> PROBLEM TO SOLVE: Write out every entry precisely as given, leaving the pictures out.

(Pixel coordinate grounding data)
_____

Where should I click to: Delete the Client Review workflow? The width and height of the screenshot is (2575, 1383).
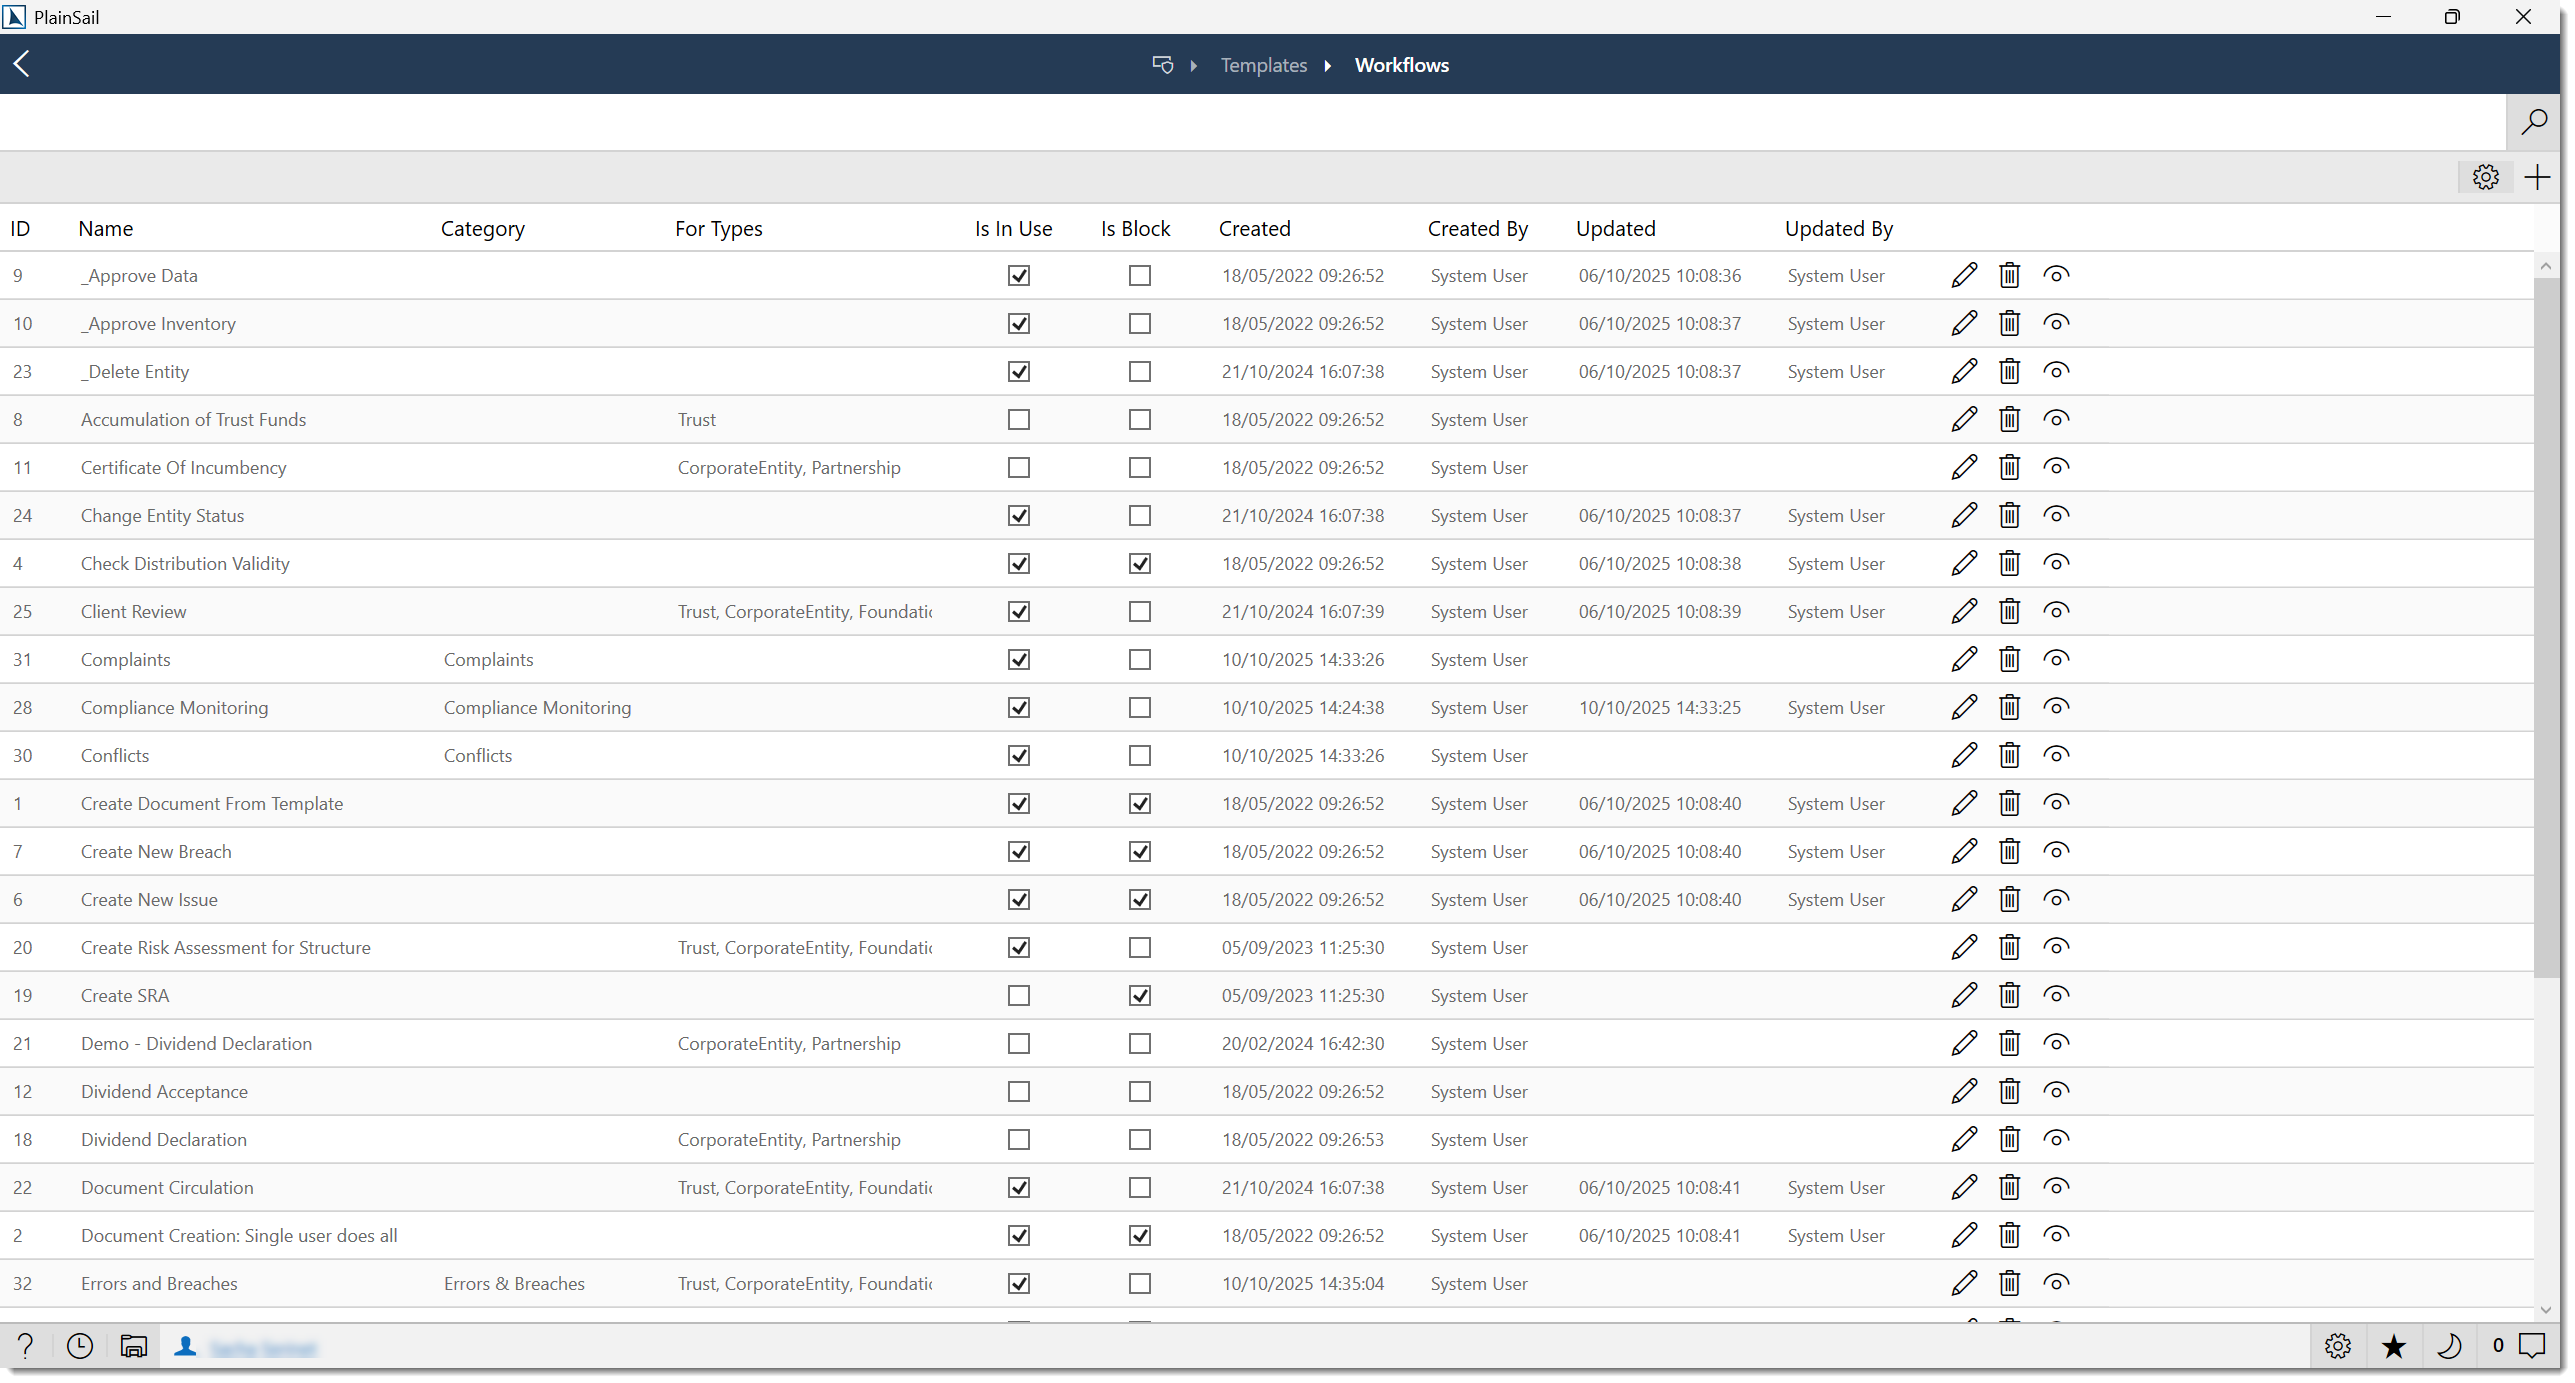(2010, 611)
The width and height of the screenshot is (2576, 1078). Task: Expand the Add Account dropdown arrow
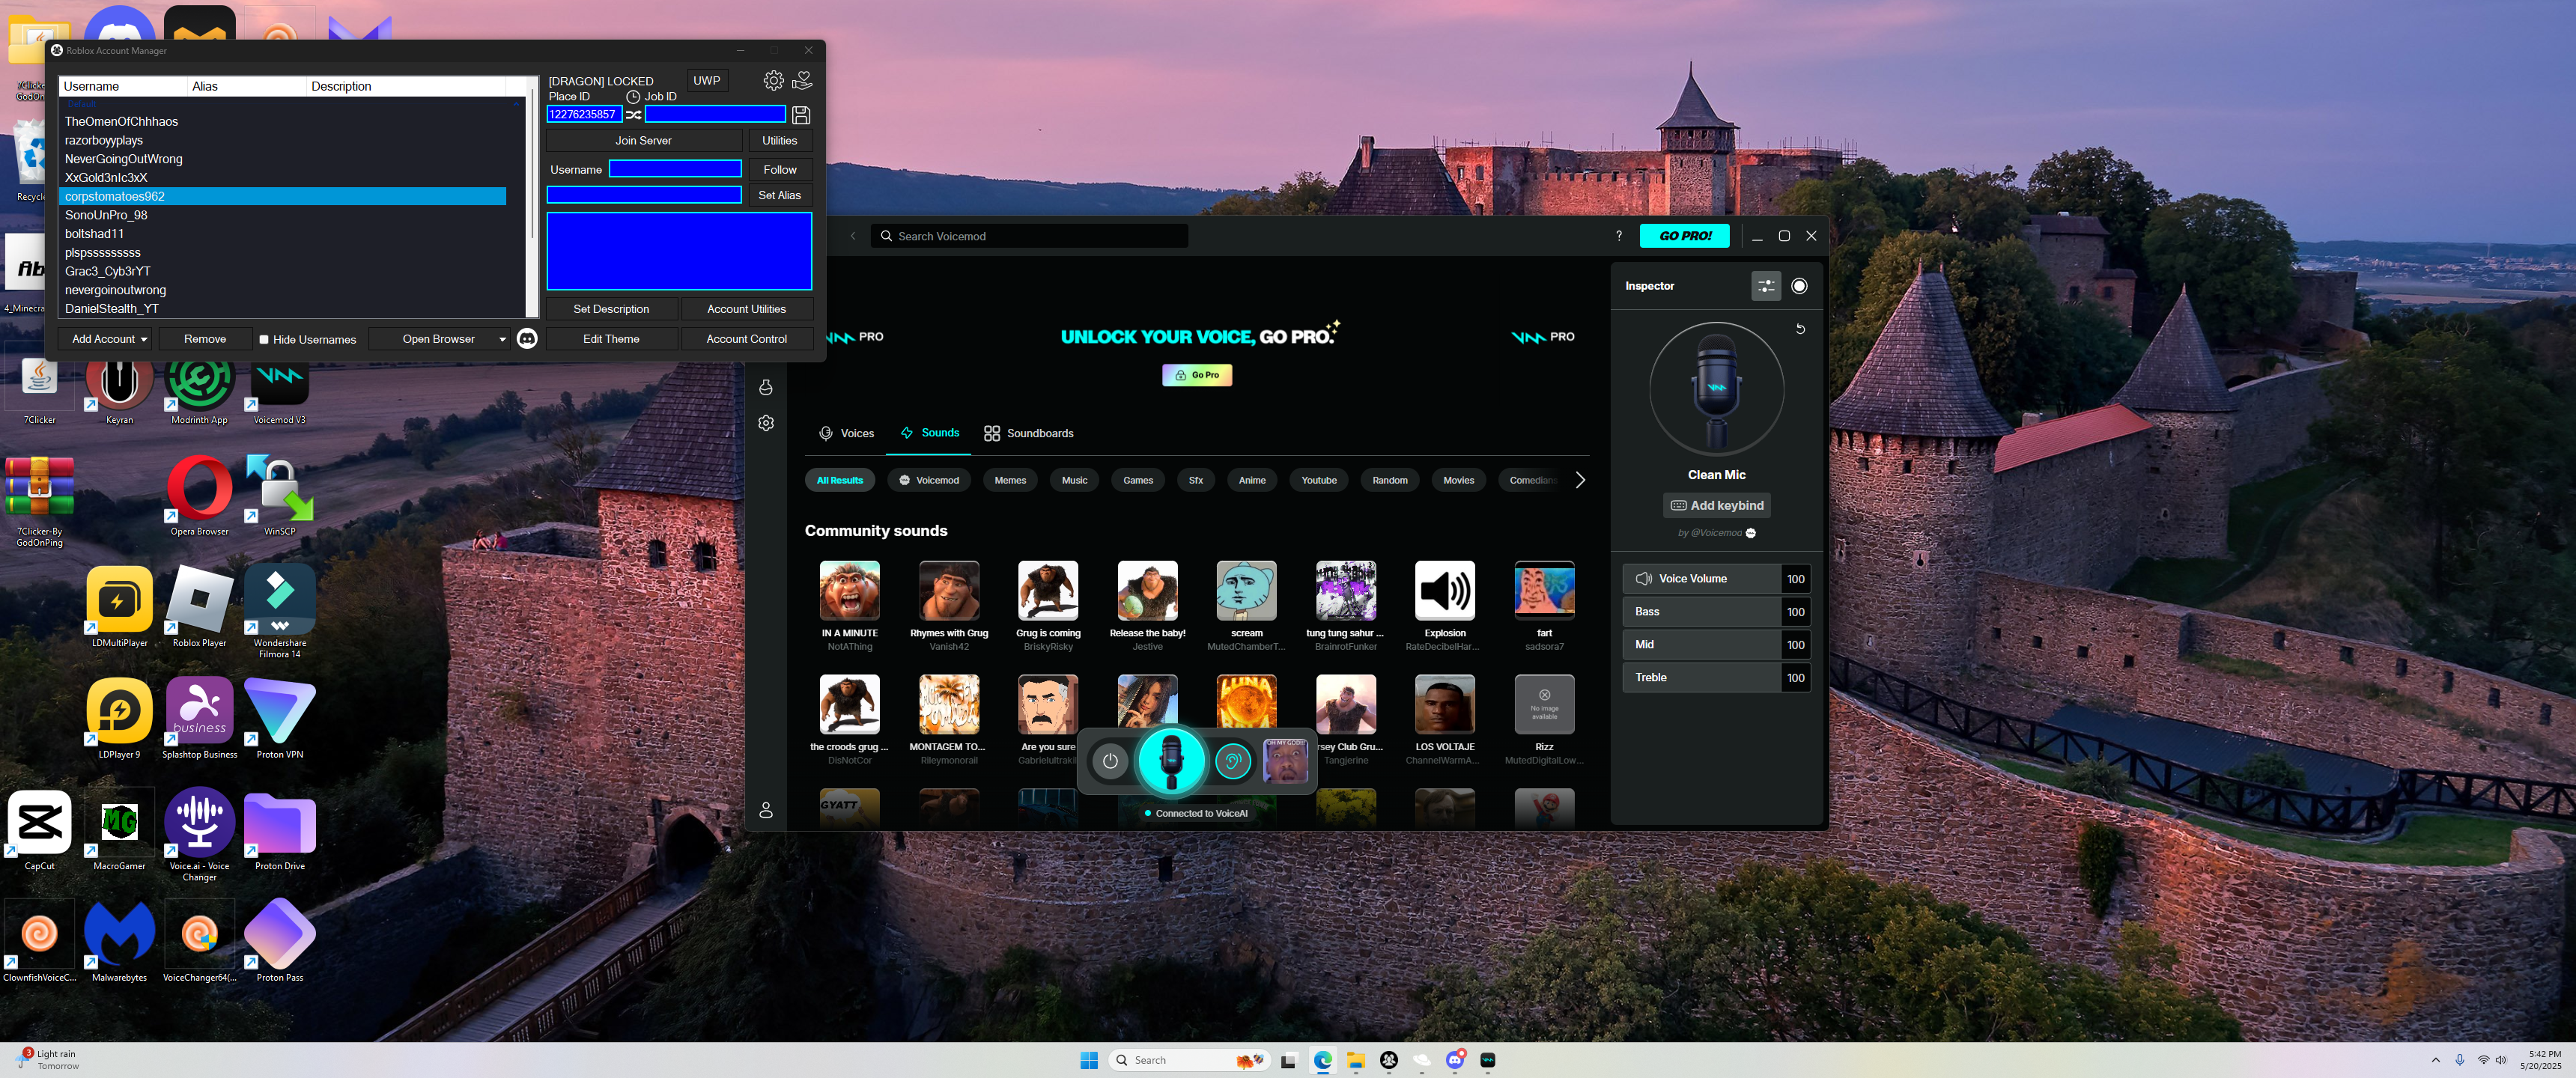click(144, 340)
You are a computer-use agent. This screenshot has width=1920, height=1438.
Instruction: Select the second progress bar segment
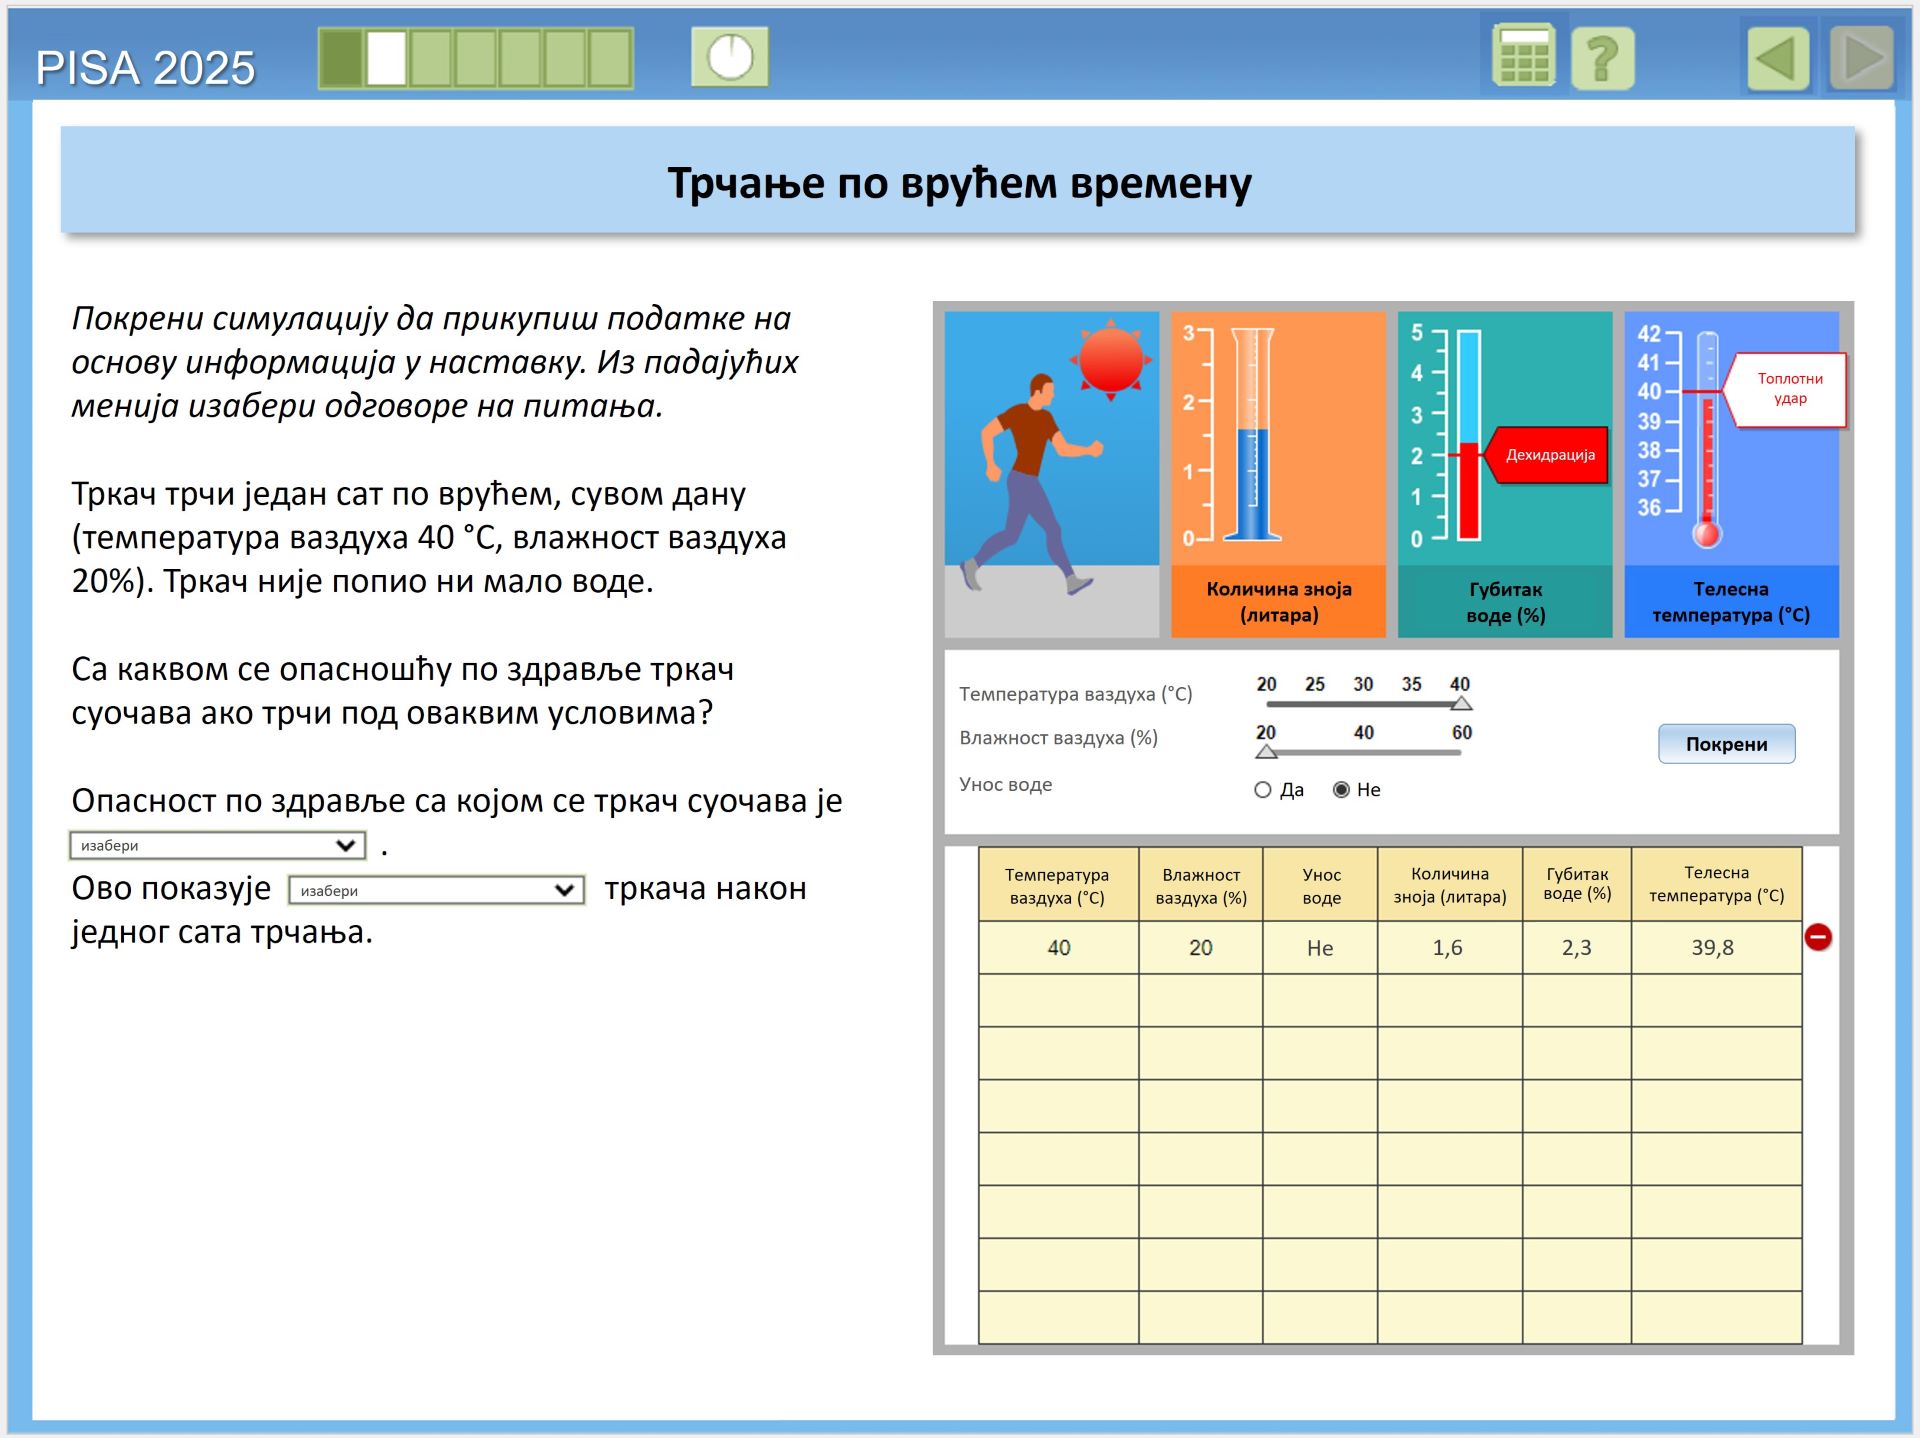pos(387,58)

_____

> SOLUTION BELOW:
Where should I click to: Delete the Client Review workflow? The width and height of the screenshot is (2575, 1383).
(2010, 611)
The width and height of the screenshot is (2576, 1078). Task: Expand the Add Account dropdown arrow
click(144, 340)
You are a computer-use agent. This screenshot has width=1920, height=1438.
Instruction: Select the second progress bar segment
pos(387,58)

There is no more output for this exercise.